Look below for the line holding "Task: Delete layer using trash icon" and the line holding "The width and height of the screenshot is (1196, 655).". Repeat those two and everything between, exactly.

[[ PROVIDED DATA open ]]

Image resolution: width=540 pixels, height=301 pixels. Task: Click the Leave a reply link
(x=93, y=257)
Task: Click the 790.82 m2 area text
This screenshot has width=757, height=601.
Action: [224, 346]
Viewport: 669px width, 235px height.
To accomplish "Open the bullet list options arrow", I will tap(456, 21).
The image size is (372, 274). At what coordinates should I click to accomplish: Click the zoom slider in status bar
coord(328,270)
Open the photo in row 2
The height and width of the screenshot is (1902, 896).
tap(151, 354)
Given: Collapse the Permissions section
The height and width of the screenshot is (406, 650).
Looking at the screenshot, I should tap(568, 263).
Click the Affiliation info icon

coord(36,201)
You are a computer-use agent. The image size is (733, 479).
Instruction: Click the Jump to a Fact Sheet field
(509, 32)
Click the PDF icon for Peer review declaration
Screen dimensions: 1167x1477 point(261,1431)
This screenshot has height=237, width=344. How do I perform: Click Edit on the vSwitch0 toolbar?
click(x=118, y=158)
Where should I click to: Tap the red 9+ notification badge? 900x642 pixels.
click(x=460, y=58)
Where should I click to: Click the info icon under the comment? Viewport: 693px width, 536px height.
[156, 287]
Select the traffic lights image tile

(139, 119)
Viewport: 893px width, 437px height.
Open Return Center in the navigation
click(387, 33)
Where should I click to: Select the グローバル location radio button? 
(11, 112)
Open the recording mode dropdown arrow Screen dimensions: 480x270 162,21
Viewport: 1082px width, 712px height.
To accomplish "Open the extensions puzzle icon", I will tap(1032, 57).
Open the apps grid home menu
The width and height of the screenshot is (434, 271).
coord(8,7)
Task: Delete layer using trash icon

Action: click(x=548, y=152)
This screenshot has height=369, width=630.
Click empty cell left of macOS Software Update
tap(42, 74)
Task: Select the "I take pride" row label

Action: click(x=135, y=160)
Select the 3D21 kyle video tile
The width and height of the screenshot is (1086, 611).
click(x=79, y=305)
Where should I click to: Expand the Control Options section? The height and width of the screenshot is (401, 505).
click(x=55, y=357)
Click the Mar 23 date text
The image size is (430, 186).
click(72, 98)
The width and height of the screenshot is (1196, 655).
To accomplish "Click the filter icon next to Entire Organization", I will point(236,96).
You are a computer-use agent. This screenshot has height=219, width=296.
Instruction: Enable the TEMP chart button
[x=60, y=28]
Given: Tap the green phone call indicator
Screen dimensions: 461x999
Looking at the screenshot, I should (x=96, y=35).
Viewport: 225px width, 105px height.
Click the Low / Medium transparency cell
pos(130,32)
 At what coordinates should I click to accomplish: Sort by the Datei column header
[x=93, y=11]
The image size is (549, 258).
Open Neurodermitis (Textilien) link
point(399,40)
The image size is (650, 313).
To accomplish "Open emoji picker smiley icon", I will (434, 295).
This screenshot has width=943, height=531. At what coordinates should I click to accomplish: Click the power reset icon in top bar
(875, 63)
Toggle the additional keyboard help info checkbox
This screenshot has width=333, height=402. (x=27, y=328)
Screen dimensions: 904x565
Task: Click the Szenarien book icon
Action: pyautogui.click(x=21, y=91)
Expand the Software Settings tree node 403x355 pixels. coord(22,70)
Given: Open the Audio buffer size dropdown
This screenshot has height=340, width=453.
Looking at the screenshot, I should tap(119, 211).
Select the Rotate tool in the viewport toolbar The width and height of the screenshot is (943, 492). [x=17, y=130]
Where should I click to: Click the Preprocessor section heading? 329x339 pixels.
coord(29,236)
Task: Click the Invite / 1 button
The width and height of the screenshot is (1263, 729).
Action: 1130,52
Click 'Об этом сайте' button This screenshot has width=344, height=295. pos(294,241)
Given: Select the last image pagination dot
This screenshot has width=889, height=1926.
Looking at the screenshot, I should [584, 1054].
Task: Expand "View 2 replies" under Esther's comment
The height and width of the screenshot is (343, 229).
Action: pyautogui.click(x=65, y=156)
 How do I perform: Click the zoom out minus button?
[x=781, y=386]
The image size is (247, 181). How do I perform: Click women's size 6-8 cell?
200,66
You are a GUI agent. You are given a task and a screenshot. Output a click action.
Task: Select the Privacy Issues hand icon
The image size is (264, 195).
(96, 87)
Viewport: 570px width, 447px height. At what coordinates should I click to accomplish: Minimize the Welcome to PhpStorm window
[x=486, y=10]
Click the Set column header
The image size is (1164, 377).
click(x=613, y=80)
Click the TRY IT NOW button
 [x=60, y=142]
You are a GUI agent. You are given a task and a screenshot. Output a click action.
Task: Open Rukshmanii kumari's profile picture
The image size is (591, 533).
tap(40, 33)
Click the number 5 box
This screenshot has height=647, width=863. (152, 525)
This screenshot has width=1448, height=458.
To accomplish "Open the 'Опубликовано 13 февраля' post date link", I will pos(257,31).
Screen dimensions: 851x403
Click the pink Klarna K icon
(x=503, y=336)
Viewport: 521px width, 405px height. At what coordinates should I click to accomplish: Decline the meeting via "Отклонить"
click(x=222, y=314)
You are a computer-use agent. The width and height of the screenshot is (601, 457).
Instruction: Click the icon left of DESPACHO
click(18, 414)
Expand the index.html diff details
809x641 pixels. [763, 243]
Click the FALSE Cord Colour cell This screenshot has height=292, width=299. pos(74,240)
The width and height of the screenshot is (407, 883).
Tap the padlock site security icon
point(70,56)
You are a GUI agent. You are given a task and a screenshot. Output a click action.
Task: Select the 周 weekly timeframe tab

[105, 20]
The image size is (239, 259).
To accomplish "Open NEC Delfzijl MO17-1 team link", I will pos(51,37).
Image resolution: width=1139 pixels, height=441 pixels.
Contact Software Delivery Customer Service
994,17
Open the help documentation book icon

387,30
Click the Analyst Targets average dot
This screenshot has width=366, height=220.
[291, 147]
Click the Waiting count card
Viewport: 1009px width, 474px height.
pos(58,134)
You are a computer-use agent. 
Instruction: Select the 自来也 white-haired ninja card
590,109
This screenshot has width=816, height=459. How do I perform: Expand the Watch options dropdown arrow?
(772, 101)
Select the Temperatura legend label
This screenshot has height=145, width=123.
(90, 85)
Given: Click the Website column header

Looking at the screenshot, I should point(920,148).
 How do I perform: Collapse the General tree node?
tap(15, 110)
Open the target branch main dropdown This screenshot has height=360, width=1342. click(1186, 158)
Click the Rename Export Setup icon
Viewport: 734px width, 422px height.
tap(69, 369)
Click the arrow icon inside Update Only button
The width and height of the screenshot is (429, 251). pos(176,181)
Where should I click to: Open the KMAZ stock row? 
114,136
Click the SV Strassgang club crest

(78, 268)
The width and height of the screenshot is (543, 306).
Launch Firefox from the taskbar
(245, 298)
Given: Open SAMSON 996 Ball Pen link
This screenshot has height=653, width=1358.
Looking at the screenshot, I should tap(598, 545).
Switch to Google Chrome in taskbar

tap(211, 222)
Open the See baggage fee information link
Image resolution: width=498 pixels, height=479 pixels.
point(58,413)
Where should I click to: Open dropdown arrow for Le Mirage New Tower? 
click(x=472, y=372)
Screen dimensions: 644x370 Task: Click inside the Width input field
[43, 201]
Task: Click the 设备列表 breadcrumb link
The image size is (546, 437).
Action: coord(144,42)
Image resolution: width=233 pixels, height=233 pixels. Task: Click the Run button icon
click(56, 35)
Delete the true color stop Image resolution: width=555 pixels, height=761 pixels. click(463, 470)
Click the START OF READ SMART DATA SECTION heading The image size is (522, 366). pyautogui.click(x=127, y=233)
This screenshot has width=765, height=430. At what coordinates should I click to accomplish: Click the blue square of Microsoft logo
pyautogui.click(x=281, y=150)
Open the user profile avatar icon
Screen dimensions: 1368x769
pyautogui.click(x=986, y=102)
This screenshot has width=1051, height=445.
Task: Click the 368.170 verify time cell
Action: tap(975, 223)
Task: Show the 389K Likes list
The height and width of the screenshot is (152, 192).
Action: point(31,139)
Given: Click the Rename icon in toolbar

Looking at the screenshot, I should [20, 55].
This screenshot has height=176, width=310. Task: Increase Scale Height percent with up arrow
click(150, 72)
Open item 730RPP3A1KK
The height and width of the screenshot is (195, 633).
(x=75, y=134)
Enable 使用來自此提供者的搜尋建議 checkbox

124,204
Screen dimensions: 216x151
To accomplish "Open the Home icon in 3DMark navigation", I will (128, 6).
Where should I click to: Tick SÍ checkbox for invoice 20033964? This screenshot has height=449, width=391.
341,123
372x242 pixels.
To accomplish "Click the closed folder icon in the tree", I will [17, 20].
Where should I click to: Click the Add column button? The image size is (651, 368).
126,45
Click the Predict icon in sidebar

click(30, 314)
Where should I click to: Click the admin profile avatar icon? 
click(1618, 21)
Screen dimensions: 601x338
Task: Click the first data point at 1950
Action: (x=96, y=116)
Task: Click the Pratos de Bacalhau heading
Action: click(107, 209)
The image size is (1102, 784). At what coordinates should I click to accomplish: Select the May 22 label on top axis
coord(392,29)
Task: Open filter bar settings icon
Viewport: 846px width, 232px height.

[[ PROVIDED DATA closed ]]

EXERCISE RESPONSE -
Task: Delete layer using trash icon

Action: click(x=548, y=152)
This screenshot has height=369, width=630.
Click empty cell left of macOS Software Update
tap(42, 74)
Task: Select the "I take pride" row label

Action: click(x=135, y=160)
Select the 3D21 kyle video tile
The width and height of the screenshot is (1086, 611).
click(x=79, y=305)
Where should I click to: Expand the Control Options section? The height and width of the screenshot is (401, 505).
click(x=55, y=357)
Click the Mar 23 date text
The image size is (430, 186).
click(72, 98)
The width and height of the screenshot is (1196, 655).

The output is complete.